Advocates of bitcoin BTCUSD, +3.10%  argue governments are tempted to print too much money to finance spending, instead of taxing, and fuel inflation. Governments entrust control of their money supplies to independent central banks. However, devious politicians can still issue bonds, and central banks must print money to absorb those if investors won’t purchase new issues at desired interest rates.

Government backing and a central bank are not necessary to create a currency. What counts is that a private currency is limited in supply and accepted for the exchange of goods and services throughout a definable community.

Shell wampum was time-consuming and difficult to create and widely accepted among Northeastern woodlands Indians. Eventually, it became a medium of exchange among colonists short on British currency.

Bitcoin balances are recorded on a system of encrypted ledgers on private computers. New balances are created by solving complex mathematical problems, and total bitcoin in circulation will be capped at 21 million.

Individuals keep bitcoin in digital wallets and at commercial exchanges, and depositors can lose their money if those are hacked or badly managed.

Holding bitcoin is like putting currency in a locker at a train station—if the lock gets picked, you’re broke.

Bitcoin does not perform the essential functions of money.

Virtually all businesses only accept dollars or another national currency for payment, as do governments to collect taxes. Holders of bitcoin or any other digital currency must convert those to national currencies to purchase groceries, plane tickets and the like.

Conversions are slow and costly—who would pay a $25 dollar conversion fee to purchase a $4 loaf of bread?

Bitcoin’s value frequently fluctuates by large amounts and is quite slow to convert back to dollars for large purchases—like college tuition. Those make it an unreliable store of value for your savings.

That reduces the purposes of holding bitcoin to speculation and illicit purposes.

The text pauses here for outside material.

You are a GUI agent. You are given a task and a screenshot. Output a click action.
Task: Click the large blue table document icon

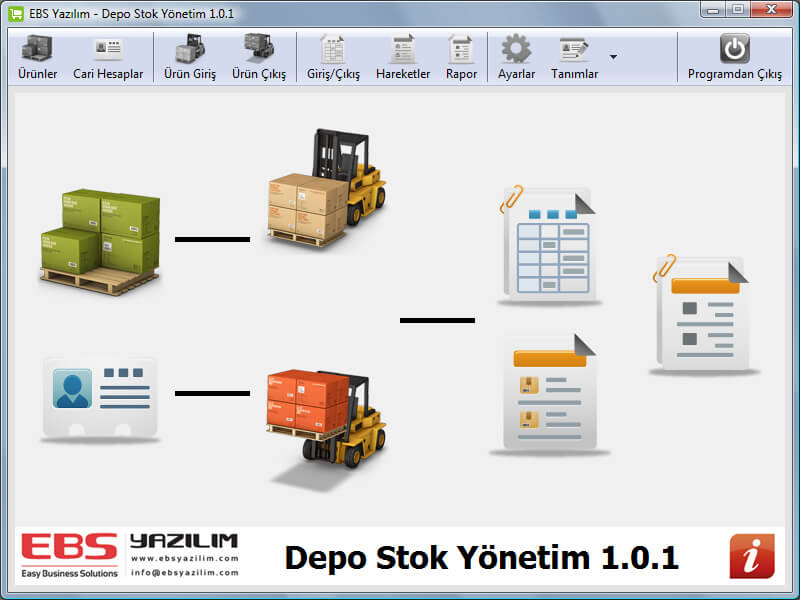(x=548, y=243)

In December, about 18% of buyers purchased bitcoin using credit cards and many said they would pay off their balances using profits from their investment. Such buying on essentially zero margin puts banks that issue credit cards at significant risk of nonpayment. Consequently, Citibank, J.P. Morgan, Discover and many other big banks no longer permit cardholders to exchange dollars (or any other national currency) for bitcoin.

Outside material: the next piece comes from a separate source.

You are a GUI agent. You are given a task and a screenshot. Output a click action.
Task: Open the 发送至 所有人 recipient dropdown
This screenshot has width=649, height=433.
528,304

In an increasingly cashless economy, those decisions make it even less likely that bitcoin will ever become a medium of exchange and no more than a derivative—a financial instrument whose price is determined by the value of an underlying asset.

The goods-producing capacity of the U.S. economy ultimately is the asset behind the dollar. The full faith and credit of the U.S. government sounds lofty, but it’s the goods and services Americans can make that count.

Bitcoin has no Bitland—or perhaps it does!

Our friends in the grey economy and less-desirable types who are raising money for North Korea and drug lords like cash. The Fed and Treasury can track money moving among banks quite easily but not cash—that’s why the Treasury no longer issues bills in denominations over $100.

Bitcoin ledgers are kept on private computers theoretically beyond the eyes of government officials; hence bitcoin has great utility for all things illicit. However, now governments in China and South Korea are cracking down, and the United States is not far behind.

And if hackers can steal from the exchanges, the Treasury can surely spy on them. Sooner or later we are going to have enough drug busts thanks to such snooping (as necessary, done with warrants) that drug lords and rogue states will have to lug around huge suitcases full of Jacksons and Benjamins for the lack of larger denominations.

When bad actors start dumping bitcoin, its value will drop for good.

Meanwhile, the ordinary investor who trades dollars for bitcoin is merely gambling that he can get out before the bottom falls out and is helping finance some of the worst malefactors on the planet.